Stored items
+---+

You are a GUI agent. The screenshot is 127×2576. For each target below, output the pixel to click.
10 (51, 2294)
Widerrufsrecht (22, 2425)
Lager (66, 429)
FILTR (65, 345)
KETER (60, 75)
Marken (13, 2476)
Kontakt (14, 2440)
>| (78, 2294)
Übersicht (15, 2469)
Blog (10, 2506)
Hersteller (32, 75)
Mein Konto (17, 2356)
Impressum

+---+

Problem requirements: Using the entries above, restate word for word every line from the one that contains "Lager (66, 429)" through the last.

Exercise answer:
Lager (66, 429)
FILTR (65, 345)
KETER (60, 75)
Marken (13, 2476)
Kontakt (14, 2440)
>| (78, 2294)
Übersicht (15, 2469)
Blog (10, 2506)
Hersteller (32, 75)
Mein Konto (17, 2356)
Impressum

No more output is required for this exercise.